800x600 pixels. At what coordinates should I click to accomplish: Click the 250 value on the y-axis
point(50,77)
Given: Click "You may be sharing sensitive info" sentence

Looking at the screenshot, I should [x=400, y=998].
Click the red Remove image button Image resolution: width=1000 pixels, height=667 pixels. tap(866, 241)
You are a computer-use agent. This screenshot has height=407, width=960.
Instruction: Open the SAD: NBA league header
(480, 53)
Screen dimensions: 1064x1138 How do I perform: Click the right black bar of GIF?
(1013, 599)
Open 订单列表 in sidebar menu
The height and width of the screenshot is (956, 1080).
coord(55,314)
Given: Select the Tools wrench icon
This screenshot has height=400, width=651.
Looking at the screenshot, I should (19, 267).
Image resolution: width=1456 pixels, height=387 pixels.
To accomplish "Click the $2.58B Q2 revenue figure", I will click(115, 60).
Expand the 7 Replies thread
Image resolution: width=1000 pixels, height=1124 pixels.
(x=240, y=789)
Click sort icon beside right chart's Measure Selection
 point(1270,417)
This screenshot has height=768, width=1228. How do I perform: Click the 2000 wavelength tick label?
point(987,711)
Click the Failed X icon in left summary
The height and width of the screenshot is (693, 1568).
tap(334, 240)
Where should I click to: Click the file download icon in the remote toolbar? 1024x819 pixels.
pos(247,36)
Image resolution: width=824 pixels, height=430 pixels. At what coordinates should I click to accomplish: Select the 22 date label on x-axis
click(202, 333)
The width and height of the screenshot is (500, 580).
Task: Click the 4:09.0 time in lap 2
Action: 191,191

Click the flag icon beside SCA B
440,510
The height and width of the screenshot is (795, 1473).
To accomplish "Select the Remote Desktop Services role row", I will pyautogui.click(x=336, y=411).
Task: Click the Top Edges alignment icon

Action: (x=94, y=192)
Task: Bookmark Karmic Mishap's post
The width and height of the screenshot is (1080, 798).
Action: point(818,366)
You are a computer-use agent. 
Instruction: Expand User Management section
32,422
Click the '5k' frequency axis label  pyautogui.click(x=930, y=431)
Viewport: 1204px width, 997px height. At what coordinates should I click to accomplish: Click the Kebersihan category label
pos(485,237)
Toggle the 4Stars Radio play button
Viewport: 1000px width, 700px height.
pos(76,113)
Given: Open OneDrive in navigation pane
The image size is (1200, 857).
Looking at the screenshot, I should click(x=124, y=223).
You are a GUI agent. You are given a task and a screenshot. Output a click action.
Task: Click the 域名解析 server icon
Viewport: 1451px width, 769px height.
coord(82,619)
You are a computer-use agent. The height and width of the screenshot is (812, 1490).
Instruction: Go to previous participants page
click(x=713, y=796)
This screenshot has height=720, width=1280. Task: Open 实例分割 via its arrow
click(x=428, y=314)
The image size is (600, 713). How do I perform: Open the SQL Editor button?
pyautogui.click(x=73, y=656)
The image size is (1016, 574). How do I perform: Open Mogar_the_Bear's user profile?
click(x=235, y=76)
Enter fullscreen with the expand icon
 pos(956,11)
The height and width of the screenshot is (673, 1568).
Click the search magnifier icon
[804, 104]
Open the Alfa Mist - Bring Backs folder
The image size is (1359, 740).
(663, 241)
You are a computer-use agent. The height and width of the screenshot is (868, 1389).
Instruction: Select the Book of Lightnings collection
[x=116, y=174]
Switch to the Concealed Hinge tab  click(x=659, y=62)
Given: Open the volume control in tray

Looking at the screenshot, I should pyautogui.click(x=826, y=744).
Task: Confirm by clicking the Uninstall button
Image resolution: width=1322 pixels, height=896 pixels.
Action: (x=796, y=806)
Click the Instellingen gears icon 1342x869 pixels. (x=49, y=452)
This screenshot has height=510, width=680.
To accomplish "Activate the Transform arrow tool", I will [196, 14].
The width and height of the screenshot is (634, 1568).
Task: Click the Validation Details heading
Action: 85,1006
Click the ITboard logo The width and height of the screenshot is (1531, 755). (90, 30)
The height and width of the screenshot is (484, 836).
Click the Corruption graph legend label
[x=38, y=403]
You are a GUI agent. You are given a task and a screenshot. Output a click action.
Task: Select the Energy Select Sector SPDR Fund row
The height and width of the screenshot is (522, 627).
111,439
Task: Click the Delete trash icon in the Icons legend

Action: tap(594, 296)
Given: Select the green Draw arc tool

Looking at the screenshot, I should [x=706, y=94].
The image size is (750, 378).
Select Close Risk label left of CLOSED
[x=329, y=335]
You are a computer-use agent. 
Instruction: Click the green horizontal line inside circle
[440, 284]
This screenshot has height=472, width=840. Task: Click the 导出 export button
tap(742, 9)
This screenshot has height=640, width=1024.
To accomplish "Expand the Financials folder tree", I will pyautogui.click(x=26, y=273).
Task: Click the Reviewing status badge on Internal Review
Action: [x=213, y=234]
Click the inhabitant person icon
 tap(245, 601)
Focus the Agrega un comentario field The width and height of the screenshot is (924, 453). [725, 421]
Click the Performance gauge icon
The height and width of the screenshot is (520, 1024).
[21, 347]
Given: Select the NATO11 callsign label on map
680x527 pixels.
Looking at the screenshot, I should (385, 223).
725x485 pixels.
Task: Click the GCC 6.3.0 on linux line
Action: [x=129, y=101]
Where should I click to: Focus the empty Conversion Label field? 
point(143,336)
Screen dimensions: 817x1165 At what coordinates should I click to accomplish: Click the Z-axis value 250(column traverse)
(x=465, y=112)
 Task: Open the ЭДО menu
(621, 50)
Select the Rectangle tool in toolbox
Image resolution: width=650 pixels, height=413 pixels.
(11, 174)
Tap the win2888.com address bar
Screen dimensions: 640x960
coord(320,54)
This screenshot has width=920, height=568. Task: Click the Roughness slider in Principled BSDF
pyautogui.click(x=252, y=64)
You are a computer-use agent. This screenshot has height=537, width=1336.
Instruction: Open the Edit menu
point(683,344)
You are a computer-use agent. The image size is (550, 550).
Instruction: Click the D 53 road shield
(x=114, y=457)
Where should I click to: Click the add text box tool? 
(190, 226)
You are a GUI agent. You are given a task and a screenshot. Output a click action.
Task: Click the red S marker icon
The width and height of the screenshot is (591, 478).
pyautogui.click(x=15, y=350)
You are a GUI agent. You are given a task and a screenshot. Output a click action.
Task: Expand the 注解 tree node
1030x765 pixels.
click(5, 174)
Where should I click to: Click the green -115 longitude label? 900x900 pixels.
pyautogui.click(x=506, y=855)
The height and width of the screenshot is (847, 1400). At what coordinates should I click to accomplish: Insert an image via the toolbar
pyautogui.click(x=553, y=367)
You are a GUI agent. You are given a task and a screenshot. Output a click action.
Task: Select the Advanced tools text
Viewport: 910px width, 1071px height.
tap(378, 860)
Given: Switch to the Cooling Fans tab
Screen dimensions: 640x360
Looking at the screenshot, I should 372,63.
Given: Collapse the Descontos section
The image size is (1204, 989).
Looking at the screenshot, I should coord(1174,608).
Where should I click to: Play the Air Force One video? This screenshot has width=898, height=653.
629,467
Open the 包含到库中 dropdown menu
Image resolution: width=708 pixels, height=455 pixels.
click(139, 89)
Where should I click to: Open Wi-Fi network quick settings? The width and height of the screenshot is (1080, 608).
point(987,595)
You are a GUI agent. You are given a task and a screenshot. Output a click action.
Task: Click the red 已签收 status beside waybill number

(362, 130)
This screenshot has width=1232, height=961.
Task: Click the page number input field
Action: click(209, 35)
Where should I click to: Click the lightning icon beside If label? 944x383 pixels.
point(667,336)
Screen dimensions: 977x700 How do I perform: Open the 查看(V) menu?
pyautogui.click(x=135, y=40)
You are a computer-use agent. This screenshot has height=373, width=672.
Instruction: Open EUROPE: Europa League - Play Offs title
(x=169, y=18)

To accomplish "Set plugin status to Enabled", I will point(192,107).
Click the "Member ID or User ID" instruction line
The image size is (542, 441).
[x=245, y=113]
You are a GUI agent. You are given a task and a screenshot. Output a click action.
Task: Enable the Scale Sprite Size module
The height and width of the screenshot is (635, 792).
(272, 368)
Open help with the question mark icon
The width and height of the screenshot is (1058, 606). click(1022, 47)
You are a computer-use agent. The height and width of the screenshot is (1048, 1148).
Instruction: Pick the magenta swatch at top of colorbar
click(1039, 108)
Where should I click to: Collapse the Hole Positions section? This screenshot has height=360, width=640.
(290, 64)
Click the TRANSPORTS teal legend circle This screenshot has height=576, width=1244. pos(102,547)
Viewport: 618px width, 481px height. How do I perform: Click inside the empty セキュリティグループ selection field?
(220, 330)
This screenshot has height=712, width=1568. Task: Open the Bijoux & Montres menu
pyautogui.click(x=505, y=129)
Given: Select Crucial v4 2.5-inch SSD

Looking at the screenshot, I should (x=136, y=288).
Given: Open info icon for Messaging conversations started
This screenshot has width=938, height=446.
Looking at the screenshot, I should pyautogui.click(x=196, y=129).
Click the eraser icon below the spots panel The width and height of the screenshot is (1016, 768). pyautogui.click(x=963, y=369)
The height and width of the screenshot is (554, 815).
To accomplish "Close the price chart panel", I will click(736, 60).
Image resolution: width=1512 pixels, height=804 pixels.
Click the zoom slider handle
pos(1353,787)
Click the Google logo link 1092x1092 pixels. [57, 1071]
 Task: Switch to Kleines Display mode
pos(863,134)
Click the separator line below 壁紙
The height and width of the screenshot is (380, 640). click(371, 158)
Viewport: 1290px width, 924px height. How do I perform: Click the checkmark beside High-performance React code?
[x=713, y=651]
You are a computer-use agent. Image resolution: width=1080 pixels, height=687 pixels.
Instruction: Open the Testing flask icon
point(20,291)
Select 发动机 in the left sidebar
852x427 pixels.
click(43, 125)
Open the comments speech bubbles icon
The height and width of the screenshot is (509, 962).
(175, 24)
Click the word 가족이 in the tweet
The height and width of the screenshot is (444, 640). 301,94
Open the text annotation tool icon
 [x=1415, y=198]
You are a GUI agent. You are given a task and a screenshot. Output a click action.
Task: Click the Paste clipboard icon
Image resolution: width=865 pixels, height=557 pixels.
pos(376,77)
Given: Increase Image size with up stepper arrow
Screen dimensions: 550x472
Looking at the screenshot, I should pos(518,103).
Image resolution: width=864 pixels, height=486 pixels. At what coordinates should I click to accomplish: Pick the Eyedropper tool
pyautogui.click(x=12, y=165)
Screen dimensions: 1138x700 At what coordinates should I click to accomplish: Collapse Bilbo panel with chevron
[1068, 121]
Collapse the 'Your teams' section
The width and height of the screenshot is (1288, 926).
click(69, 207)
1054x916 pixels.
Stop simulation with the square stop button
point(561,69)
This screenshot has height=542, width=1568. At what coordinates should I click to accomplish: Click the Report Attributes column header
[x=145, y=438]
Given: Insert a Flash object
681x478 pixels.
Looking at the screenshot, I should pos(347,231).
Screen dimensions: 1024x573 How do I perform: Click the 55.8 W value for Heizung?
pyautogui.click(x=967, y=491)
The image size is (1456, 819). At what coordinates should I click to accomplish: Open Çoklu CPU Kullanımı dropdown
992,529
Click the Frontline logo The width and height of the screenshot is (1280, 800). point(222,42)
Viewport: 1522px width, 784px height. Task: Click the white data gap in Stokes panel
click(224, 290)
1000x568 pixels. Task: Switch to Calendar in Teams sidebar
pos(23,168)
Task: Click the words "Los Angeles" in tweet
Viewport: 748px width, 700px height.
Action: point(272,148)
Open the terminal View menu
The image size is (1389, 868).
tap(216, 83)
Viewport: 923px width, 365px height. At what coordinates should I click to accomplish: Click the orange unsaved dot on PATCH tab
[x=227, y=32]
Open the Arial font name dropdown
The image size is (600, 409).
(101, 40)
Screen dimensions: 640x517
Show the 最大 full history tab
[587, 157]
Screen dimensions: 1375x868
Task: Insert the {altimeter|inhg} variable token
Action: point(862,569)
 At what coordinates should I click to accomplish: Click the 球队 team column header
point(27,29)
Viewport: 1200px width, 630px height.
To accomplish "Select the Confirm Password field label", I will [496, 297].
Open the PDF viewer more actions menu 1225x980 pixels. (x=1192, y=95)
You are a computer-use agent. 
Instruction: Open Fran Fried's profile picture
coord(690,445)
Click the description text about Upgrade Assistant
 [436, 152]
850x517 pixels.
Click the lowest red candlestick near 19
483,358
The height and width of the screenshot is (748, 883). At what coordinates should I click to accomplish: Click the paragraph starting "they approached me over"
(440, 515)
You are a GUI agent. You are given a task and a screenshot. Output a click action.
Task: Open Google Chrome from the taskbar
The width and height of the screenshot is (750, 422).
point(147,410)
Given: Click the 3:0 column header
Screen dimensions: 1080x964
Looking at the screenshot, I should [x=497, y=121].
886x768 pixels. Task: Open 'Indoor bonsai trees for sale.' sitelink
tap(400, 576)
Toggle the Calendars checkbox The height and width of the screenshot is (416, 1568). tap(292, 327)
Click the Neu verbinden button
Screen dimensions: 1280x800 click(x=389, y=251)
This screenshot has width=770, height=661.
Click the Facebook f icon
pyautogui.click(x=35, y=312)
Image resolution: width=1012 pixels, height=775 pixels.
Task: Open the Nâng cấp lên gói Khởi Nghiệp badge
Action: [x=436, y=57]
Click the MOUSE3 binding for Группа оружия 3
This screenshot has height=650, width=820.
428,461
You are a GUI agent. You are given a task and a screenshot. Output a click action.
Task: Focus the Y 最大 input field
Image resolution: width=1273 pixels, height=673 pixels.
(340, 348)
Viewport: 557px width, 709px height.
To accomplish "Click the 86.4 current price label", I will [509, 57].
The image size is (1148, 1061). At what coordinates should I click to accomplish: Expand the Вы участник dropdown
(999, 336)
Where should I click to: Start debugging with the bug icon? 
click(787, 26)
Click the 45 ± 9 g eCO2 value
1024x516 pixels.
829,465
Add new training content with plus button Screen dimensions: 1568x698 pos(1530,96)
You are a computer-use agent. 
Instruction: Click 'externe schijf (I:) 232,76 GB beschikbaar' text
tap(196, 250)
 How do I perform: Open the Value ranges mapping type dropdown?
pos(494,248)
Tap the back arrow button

========

▶ [Work task]:
Reproduce each line in the listing above that mentions the string "Confirm".

▶ [Answer for the task]:
Task: Confirm by clicking the Uninstall button
To accomplish "Select the Confirm Password field label", I will [496, 297].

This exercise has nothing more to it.